Presiden Joko Widodo serta kabinetnya saat rapat terbatas di Istana (Setkab)

EKONOMI, KLIKPOSITIF -- Presiden Joko Widodo mengevaluasi impor yang dilakukan demi memperkuat cadangan devisa. Langkah ini untuk menopang pertumbuhan ekonomi dalam menghadapi ketidakpastian global.

Dalam rapat terbatas yang digelar di Istana Kepresidenan Bogor dengan kabinetnya, Jawa Barat, 31 Juli 2018, Jokowi menekankan saat ini impor dan ekspor perlu dikendalikan secara detail.

"Saya minta dievaluasi lagi secara detail impor, barang-barang yang tidak bersifat strategis yang perlu kita setop dulu atau dikurangi atau diturunkan," katanya.

Sebelumnya ia mengingatkan tentang mandatori pemakaian biodiesel yang pernah disampaikannya pada ratas sebelumnya untuk segera dijalankan.

Ia meminta setiap waktu update perkembangan mandatori tersebut, karena berdasarkan data yang diterimanya, berpotensi menghemat devisa dari impor BBM yang sangat besar sekali, yaitu 21 juta dollar AS setiap harinya.

Selain itu, Jokowi juga menyoroti mengenai peningkatan penggunaan kandungan dalam negeri atau TKDN, yang sudah dibicarakan sejak 1,5 tahun atau 2 tahun lalu, tapi dalam implementasi, dalam pelaksanaan ini masih setengah-setengah.

"Terus dorong pertumbuhan industri substitusi impor," sebut dia. Lantas dengan peningkatan ekspor,

Terkait dengan peningkatan ekspor, Jokowi juga mengingatkan, perlunya memiliki strategi yang detail produk-produk ekspor apa saja yang perlu diperkuat, yang perlu ditingkatkan, dan juga fokus melihat kendala yang dihadapi eksportir di negara-negara yang menjadi tujuan utama ekspor Indonesia.
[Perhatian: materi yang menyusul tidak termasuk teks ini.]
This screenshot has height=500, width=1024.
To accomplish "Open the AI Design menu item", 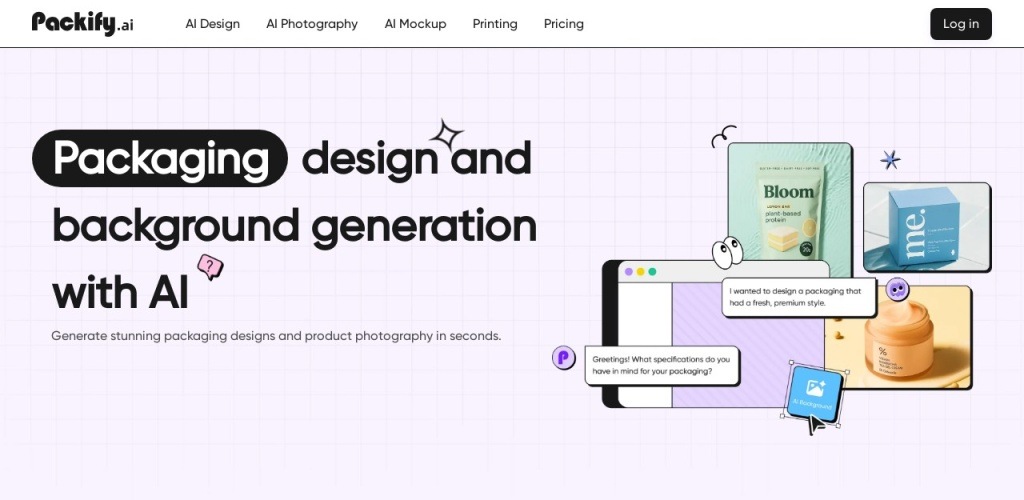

Pemerintah, lanjut dia, telah bertemu dengan eksportir-eksportir kecil, sedang, dan besar. Ia minta agar hambatan-hambatan perdagangan segera diselesaikan.

Sejauh ini ia menekankan, bahwa situasi negara sekarang ini butuh dollar. Oleh sebab itu, Presiden meminta seluruh kementerian/lembaga betul-betul tidak ada main-main dan tidak serius menghadapi ini.